> _Working data_
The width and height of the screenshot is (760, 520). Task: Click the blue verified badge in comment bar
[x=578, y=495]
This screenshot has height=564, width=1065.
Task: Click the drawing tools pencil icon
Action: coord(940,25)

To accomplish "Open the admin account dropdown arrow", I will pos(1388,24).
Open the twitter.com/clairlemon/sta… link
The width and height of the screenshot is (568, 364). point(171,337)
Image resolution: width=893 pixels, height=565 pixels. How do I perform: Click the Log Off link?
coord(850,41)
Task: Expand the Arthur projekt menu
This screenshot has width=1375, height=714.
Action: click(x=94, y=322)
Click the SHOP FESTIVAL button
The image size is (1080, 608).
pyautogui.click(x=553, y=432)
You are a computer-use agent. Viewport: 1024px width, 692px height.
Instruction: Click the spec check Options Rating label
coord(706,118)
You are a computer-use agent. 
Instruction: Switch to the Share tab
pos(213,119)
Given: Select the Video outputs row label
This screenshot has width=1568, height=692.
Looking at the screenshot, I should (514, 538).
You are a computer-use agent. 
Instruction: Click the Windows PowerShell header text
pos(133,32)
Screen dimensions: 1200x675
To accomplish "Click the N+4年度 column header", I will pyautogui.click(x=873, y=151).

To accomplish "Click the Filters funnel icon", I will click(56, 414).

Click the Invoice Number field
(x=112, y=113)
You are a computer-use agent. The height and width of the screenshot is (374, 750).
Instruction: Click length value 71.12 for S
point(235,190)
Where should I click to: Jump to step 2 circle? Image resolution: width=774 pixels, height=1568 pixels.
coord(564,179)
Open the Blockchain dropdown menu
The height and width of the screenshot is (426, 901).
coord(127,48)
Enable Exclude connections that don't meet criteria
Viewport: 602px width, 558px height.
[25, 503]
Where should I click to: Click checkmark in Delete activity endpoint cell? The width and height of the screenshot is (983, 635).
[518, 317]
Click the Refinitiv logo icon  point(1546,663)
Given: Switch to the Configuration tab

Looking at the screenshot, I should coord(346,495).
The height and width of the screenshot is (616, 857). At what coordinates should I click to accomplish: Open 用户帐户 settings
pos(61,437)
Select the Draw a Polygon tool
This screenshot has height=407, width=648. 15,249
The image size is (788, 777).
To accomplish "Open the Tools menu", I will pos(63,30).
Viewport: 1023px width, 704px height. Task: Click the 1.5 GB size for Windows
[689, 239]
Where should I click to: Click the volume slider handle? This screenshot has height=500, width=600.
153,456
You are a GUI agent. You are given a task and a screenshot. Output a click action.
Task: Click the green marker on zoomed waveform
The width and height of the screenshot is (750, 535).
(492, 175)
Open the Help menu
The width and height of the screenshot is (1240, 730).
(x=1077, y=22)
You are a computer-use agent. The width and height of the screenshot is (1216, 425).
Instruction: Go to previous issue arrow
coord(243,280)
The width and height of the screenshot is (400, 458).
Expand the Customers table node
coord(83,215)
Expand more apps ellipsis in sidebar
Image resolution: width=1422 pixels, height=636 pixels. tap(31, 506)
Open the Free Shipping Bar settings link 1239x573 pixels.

> _How to complete this task_
The complete listing, transcribed exactly, is the expected answer.

> _Answer section_
The width and height of the screenshot is (760, 520). Task: Click the blue verified badge in comment bar
[x=578, y=495]
This screenshot has height=564, width=1065.
Task: Click the drawing tools pencil icon
Action: coord(940,25)

To accomplish "Open the admin account dropdown arrow", I will pos(1388,24).
Open the twitter.com/clairlemon/sta… link
The width and height of the screenshot is (568, 364). point(171,337)
Image resolution: width=893 pixels, height=565 pixels. How do I perform: Click the Log Off link?
coord(850,41)
Task: Expand the Arthur projekt menu
This screenshot has width=1375, height=714.
Action: click(x=94, y=322)
Click the SHOP FESTIVAL button
The image size is (1080, 608).
pyautogui.click(x=553, y=432)
You are a computer-use agent. Viewport: 1024px width, 692px height.
Instruction: Click the spec check Options Rating label
coord(706,118)
You are a computer-use agent. 
Instruction: Switch to the Share tab
pos(213,119)
Given: Select the Video outputs row label
This screenshot has width=1568, height=692.
Looking at the screenshot, I should (514, 538).
You are a computer-use agent. 
Instruction: Click the Windows PowerShell header text
pos(133,32)
Screen dimensions: 1200x675
To accomplish "Click the N+4年度 column header", I will pyautogui.click(x=873, y=151).

To accomplish "Click the Filters funnel icon", I will click(56, 414).

Click the Invoice Number field
(x=112, y=113)
You are a computer-use agent. The height and width of the screenshot is (374, 750).
Instruction: Click length value 71.12 for S
point(235,190)
Where should I click to: Jump to step 2 circle? Image resolution: width=774 pixels, height=1568 pixels.
coord(564,179)
Open the Blockchain dropdown menu
The height and width of the screenshot is (426, 901).
coord(127,48)
Enable Exclude connections that don't meet criteria
Viewport: 602px width, 558px height.
[25, 503]
Where should I click to: Click checkmark in Delete activity endpoint cell? The width and height of the screenshot is (983, 635).
[518, 317]
Click the Refinitiv logo icon  point(1546,663)
Given: Switch to the Configuration tab

Looking at the screenshot, I should coord(346,495).
The height and width of the screenshot is (616, 857). At what coordinates should I click to accomplish: Open 用户帐户 settings
pos(61,437)
Select the Draw a Polygon tool
This screenshot has height=407, width=648. 15,249
The image size is (788, 777).
To accomplish "Open the Tools menu", I will pos(63,30).
Viewport: 1023px width, 704px height. Task: Click the 1.5 GB size for Windows
[689, 239]
Where should I click to: Click the volume slider handle? This screenshot has height=500, width=600.
153,456
You are a GUI agent. You are given a task and a screenshot. Output a click action.
Task: Click the green marker on zoomed waveform
The width and height of the screenshot is (750, 535).
(492, 175)
Open the Help menu
The width and height of the screenshot is (1240, 730).
(x=1077, y=22)
You are a computer-use agent. The width and height of the screenshot is (1216, 425).
Instruction: Go to previous issue arrow
coord(243,280)
The width and height of the screenshot is (400, 458).
Expand the Customers table node
coord(83,215)
Expand more apps ellipsis in sidebar
Image resolution: width=1422 pixels, height=636 pixels. tap(31, 506)
Open the Free Shipping Bar settings link 1239x573 pixels.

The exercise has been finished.